Reproduce word for word the part of the data that opens with the line containing "Open the Web Development circle" and closes with the end of the data, leaving the pictures out.

#####

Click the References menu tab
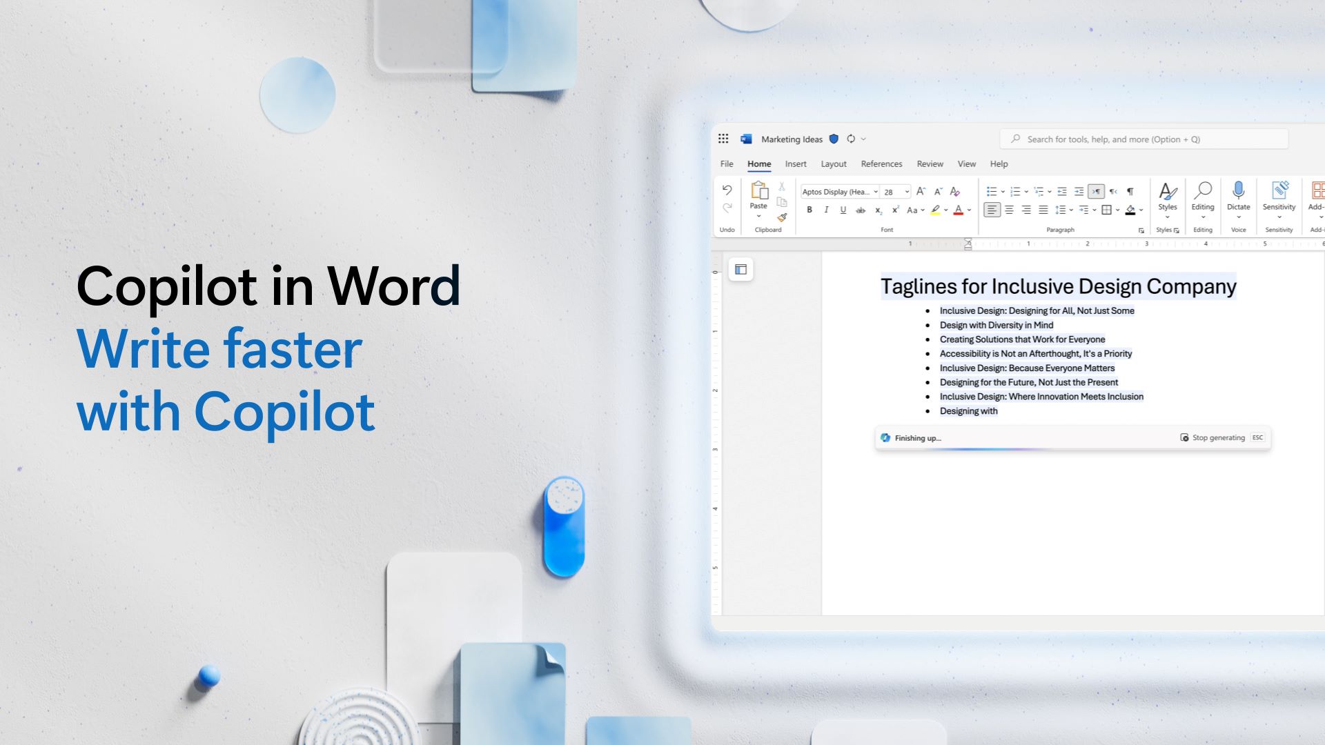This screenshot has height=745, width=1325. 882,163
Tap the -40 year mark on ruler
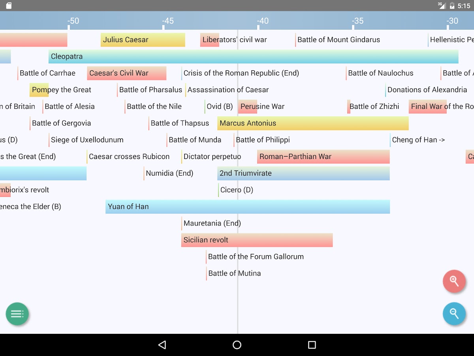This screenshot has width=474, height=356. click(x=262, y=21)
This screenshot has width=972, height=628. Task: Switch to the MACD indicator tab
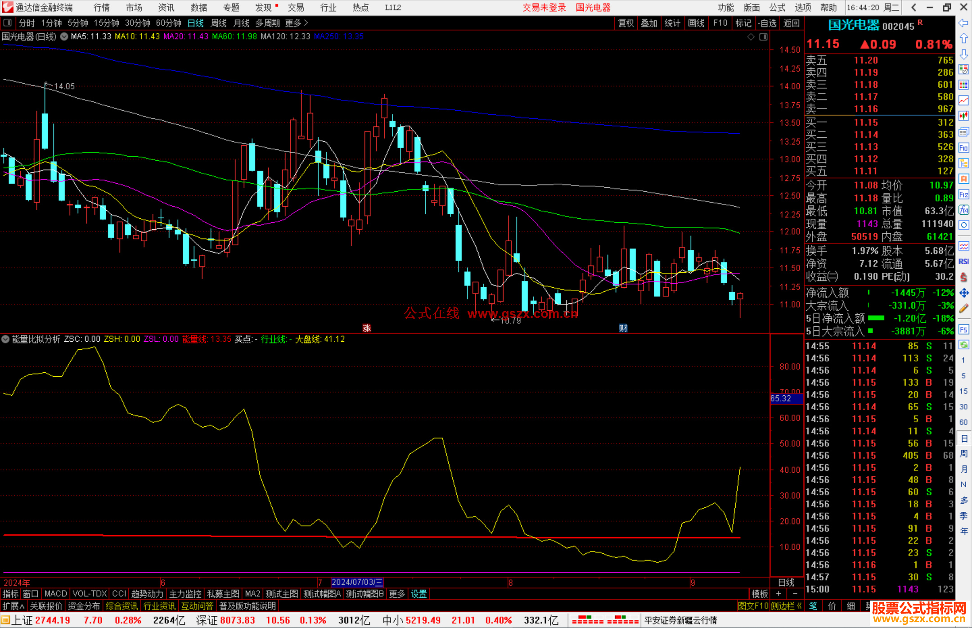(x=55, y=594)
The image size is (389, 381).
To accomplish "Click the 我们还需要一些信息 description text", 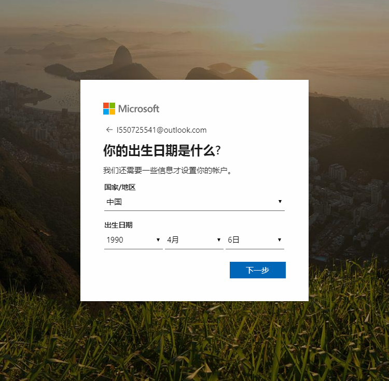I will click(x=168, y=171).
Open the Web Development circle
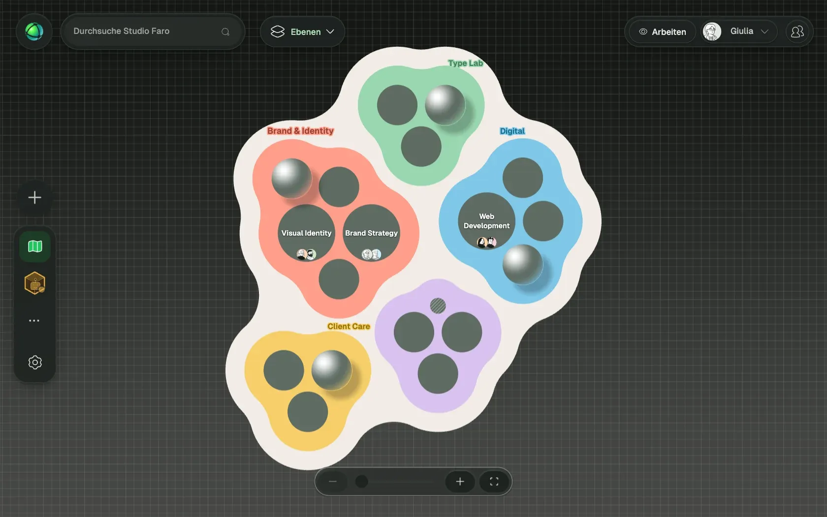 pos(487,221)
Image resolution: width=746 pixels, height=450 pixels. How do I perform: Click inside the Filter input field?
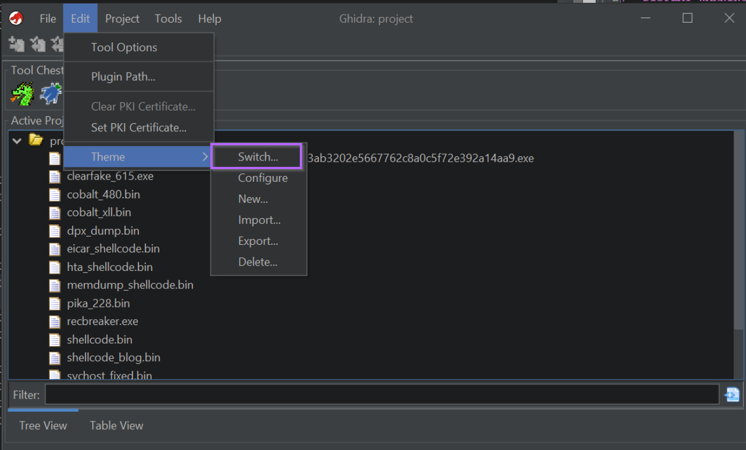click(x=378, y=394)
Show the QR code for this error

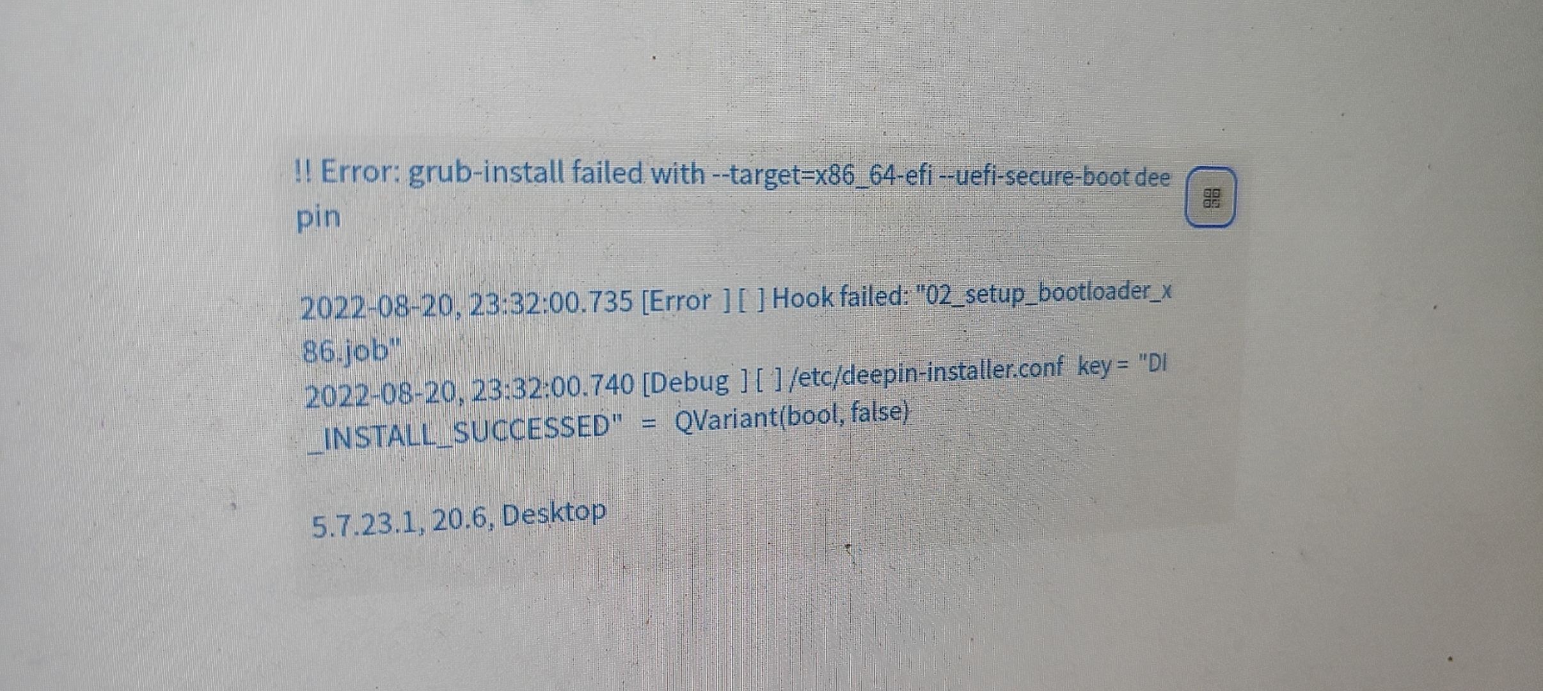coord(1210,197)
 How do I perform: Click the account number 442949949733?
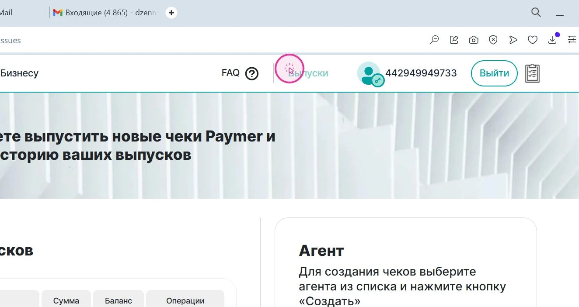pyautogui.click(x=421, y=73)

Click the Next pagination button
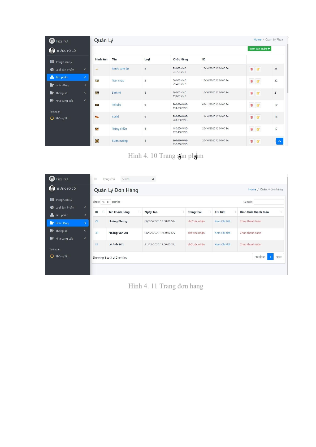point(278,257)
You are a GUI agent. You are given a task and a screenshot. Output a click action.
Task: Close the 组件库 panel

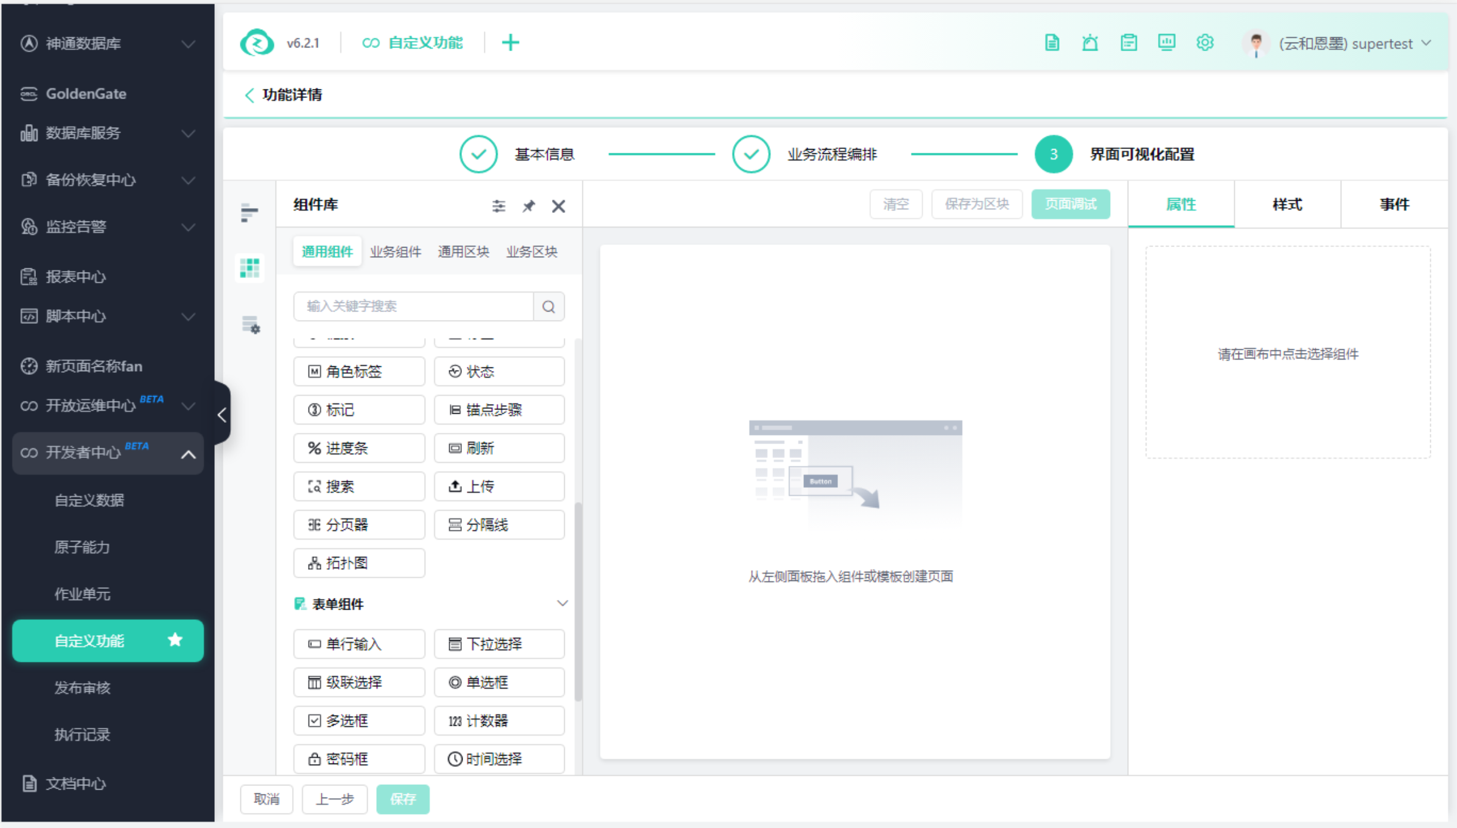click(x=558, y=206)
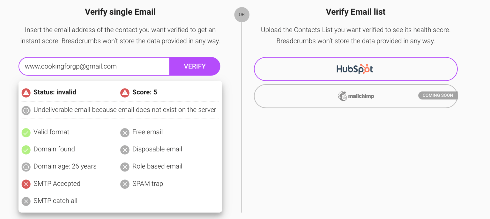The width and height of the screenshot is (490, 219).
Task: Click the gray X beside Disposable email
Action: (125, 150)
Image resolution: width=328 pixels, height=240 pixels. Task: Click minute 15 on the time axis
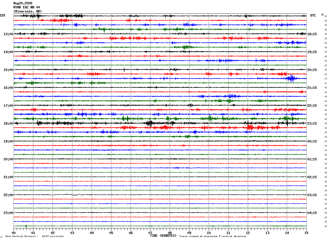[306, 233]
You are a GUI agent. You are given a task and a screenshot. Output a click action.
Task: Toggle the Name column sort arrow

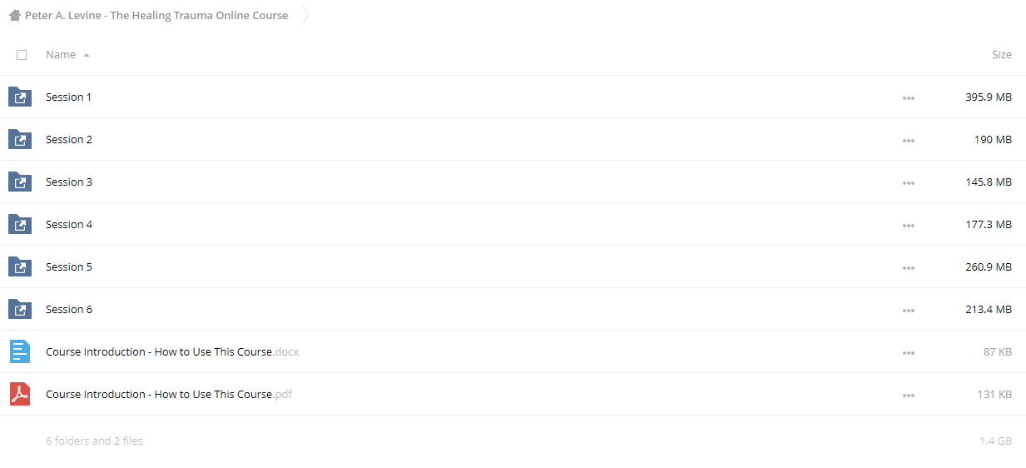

#####

CORRECT RESULT:
Open the Web Development circle
 pos(487,221)
Image resolution: width=746 pixels, height=450 pixels. How do I perform: Click inside the Filter input field?
click(x=378, y=394)
Show the QR code for this error

coord(1210,197)
 How do I perform: Click the account number 442949949733?
pyautogui.click(x=421, y=73)

Click the Next pagination button
point(278,257)
You are a GUI agent. You are given a task and a screenshot. Output a click action.
Task: Close the 组件库 panel

click(x=558, y=206)
The width and height of the screenshot is (490, 219).
Task: Click the gray X beside Disposable email
Action: (125, 150)
Image resolution: width=328 pixels, height=240 pixels. Task: Click minute 15 on the time axis
[306, 233]
You are a GUI agent. You are given a task and a screenshot. Output a click action.
Task: Toggle the Name column sort arrow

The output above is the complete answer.